# Prevent Circulation Pump from sucking up fish/inverts? Recommendations?



## WaterLife (Jul 1, 2015)

I currently just use powerheads with sponge prefilters on them to not suck any fish or plant matter inside. They work alright, but circulation pumps claim to have a much high flow rate, and they blow a wider current which is nice, rather than a more concentrated outflow from a powerhead.

The extra current would be nice (shouldn't be overwhelming for my fish), so I'm thinking of getting some. Only issue I see is there is no real "prefilter" to keep fish, fry, shrimp or plant matter from getting pulled into the impeller/prop. Is there any safe circulation pump out there, or a way to make them safe?

I do have tons of small fish (1/2"-1 1/2"), plus fry, dwarf shrimp and snails which is why I'm concerned. Some of the grating/guards/cages on the circulation pumps, still have openings/slots large enough for livestock to fit through them.

I think someone mentioned wrapping pantyhose (stocking) around it, but I'm not sure how good that is. Does it clog fast? Does it pull the pantyhose into the propeller? Is the suction still strong and livestock may cling to the circulation pump (just not manged by the propeller, but still stuck against the housing)? Small livestock in a rather large tank (180 gallon), so I was planning on large/powerful circulation pumps.

Circulation pump recommendations?
I guess I'm cheap. Those Hydor Koralias are pricey. I don't mind going for cheap Chinese brands like Aquatop (even though they are cheap, I've still heard they are reliable, strong pumps).


----------



## roadmaster (Nov 5, 2009)

Well ,with" ton's of small fish,"I would not be too concerned about the few that become chum = more fish food,and fertilizer.
I use a koralia wave maker's on occasion, and have see no great loss in number's of fishes/invert's, but maybe would stick with powerhead's and prefilter's if I could not stand to lose a few.
Can always aim powerhead's at glass or surface to disperse/deflect the flow which makes the flow not so direct.


----------



## PlantedRich (Jul 21, 2010)

You are kind of fighting to go two different directions at the same time. That means compromise? 
I like small several small pumps rather than large for some of the reasons you have. I do a fair amount of breeding and often have small fry but they are not a problem being sucked in. They come with the idea that being sucked into dark spots against their will is not good? It takes a pretty stiff current to suck my fry where they don't want to go. Can't say for shrimp, though. 
A large sponge over the intake may work fine and be easy to pull off and rinse? 
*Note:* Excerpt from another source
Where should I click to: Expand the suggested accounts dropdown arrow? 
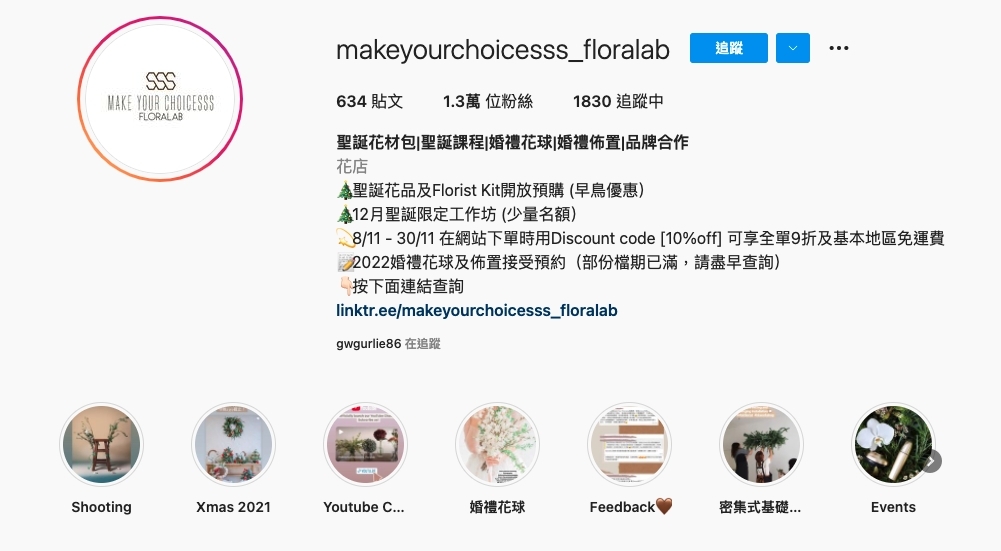point(793,48)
One way to move lots of water but keep tiny out is to build a cage of something like eggcrate or mod something cheap like the plastic basket strawberries come in. Once you have a cage and cover it tight so tiny can't get close, you can suck lots of water through and not have the cage covering gets stopped up too quickly due to the large surface area. Mattenfilters are really good for this. Massive amount of space for water to go in and one spot for it coming out can make them easier to fit tight.


----------



## WaterLife (Jul 1, 2015)

Does a circulation pump pull in water from behind the prop (so fish, inverts, plant matter may be pulverized by the prop getting sucked through it)? 
Or does the water being propelled forward by the prop, just create a "vacuum" in front of the prop (so nothing actually gets pulled through the prop blades, just gets blown in front, meaning it would be safe from beating/chopping up fish/inverts/plants)?
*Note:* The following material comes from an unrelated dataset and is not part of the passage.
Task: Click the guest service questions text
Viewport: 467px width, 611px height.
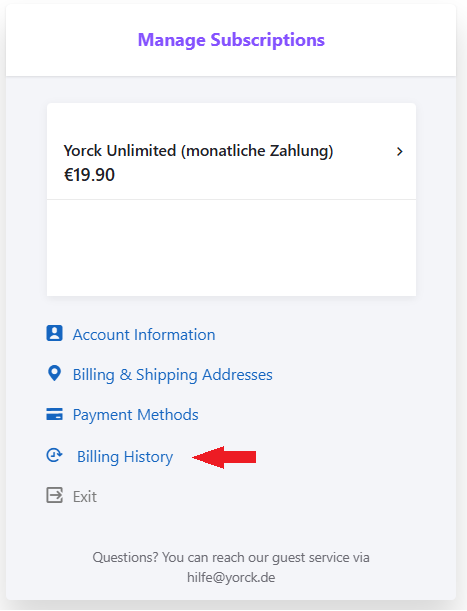Action: (231, 558)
For those who own a circulation pump, you could simply watch yours in action, whether or not things (debris particulates or loose leaves) get sucked through the protective cage, behind and through the prop/impeller, or if things get swept/pulled/sucked into the current in front of the prop.


----------



## jrygel (Jan 29, 2014)

Stuff is definitely sucked in the screen from behind the prop.


----------